Atwoods Selected Poems II

I’ve started reading Margaret Atwood’s Selected Poems II: Poems Selected and New 197-1986. While I’m a little turned off by how many of the poems are seen through a decidedly feminist perspective, it’s impossible to deny the power of many of her best poems. Perhaps the war in Iraq has made me more sensitive to certain poems, but my favorite poems in the section entitled “From Two-Headed Poems:1978” are found in a selection entitled “Four Small Elegies (1838, 1977),” particularly sections I and II.

The sense of moral superiority currently being displayed by some of our neighboring bloggers to the North may well have influenced my choice of these poems for the poems must be read in light of this endnote, at least for those of us unfamiliar with Canadian history:

NOTE: After the failure of the uprising in Lower Canada (now Québec) in 1838, the British army and an assortment of volunteers carried out reprisals against the civilian population around Beauharnois, burning houses and barns and turning the inhabitants out into the snow. No one was allowed to give them shelter and many froze to death. The men were arrested as rebels; those who were not home were presumed to be rebels and their houses were burned.

The volunteers from Glengarry were Scots, most of them in Canada because their houses had also been burned during the Highland Clearances, an aftermath of the British victory at Culloden. Dufferin, Simcoe, and Grey are the names of three counties in Ontario, settled around this period.

The first elegy is devoted to the women who were turned out into the snow after their houses were burned:

BEAUHARNOIS

The bronze clock brought
with such care over the sea,
which ticked like the fat slow heart
of a cedar, of a grandmother,
melted and its hundred years
of time ran over the ice and froze there.

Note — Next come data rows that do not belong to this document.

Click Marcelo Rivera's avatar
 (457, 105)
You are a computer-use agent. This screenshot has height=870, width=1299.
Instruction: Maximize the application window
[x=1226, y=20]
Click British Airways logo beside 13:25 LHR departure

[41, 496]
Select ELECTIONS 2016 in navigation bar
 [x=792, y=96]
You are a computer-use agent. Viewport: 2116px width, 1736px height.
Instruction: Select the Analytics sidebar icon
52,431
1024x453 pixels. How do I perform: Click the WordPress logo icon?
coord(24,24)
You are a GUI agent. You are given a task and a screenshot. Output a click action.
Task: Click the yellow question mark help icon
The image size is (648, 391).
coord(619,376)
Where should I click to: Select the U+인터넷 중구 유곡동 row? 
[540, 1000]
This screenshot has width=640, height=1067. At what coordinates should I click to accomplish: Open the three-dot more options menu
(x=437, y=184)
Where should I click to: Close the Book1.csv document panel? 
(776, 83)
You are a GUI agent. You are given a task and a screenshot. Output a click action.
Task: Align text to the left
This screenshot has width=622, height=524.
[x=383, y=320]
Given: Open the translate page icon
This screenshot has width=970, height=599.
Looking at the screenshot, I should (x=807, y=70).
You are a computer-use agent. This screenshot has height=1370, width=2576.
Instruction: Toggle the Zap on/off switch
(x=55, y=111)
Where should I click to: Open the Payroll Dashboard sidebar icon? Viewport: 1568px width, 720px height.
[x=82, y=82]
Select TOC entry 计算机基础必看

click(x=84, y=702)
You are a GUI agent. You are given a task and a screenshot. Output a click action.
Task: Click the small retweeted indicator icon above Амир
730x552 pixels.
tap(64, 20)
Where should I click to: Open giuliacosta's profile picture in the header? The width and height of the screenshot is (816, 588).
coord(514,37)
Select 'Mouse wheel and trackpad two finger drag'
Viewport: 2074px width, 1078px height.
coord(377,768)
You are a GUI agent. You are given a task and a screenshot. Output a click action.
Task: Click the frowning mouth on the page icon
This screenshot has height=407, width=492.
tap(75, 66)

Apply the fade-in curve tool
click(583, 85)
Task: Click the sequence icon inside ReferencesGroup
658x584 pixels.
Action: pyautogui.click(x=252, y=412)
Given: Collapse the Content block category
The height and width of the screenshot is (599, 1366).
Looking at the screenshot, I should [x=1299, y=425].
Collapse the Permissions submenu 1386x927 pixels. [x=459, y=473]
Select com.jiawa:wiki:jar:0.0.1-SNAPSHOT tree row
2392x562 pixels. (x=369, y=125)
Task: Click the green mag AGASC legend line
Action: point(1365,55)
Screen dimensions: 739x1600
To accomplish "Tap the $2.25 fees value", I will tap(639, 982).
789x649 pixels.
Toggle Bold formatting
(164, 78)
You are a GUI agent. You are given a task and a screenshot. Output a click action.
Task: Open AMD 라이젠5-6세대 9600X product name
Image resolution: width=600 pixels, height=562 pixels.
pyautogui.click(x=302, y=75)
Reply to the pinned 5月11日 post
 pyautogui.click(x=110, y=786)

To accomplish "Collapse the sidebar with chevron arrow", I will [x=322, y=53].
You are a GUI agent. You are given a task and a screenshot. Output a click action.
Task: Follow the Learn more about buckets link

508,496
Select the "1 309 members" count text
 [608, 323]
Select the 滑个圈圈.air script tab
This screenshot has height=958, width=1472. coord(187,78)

We are fixed by this frozen clock
at the edge of the winter forest.
Ten below zero.
Shouts in a foreign language
come down blue snow.

The women in their thin nightgowns
disappear wordlessly among the trees.
Here and there a shape,
a limp cloth bundle, a child
who could not keep up
lies sprawled face down in a drift
near the trampled clearing.

No one could give them clothes or shelter,
these were the orders.

We didn’t hurt them, the man said,
we didn’t touch them.

The startling images of the heirloom clock frozen in time, of women, ghost-like floating through the trees in their nightgowns, and, most of all, of the “limp cloth bundle” that turns out to be frozen child who could not keep up with his mother stand in sharp contrast to the startling truth that ends the poem, “we didn’t hurt them, the man said,/ we didn’t touch them.” Sounds remarkably similar to the half truths we often hear in modern war doesn’t it? Remind anyone else of Operation Iraqi Freedom?

Although this first poem is the most moving of the four, the second poem in the sequence is, at least to me, the most chilling:

II BEAUHARNOIS, GLENGARRY

Those whose houses were burned
burned houses. What else ever happens
once you start?

While the roofs plunged
into the root-filled cellars,
they chased ducks, chickens, anything
they could catch, clubbed their heads
on rock, spitted them, singed off the feathers
in fires of blazing fences,
ate them in handfuls, charred
and bloody.

Sitting in the snow
in those mended plaids, rubbing their numb feet,
eating soot, still hungry,
they watched the houses die like
sunsets, like their own
houses. Again

those who gave the orders
were already somewhere else,
of course on horseback.

The line “What else ever happens/ once you start” reminds one of far too many historical events doesn’t it? Because it’s the English involved in this poem, it’s hard not to think of Ireland, at least for me. Of course, it immediately calls forth images of tanks bulldozing homes in Israel followed by explosions in outdoor markets. Unfortunately, at the moment it makes me think of luminescent green images of Baghdad explosions.

Even more haunting than this is the image that closes the poem, the idea that it’s the ruling class that provokes the violence while at the same time somehow standing above and beyond it.

2 thoughts on “Atwoods Selected Poems II”

  1. You wield poetry as a weapon cutting through political truths and other lies, Loren. These poems, and your commentary are, well, beyond my ability to respond to in words.

  2. I’m reminded of a quote I came across years ago (maybe from Gil Blaisie, writing about Rene Girard): “Retaliation is effective only if the goal is to prolong the violence.”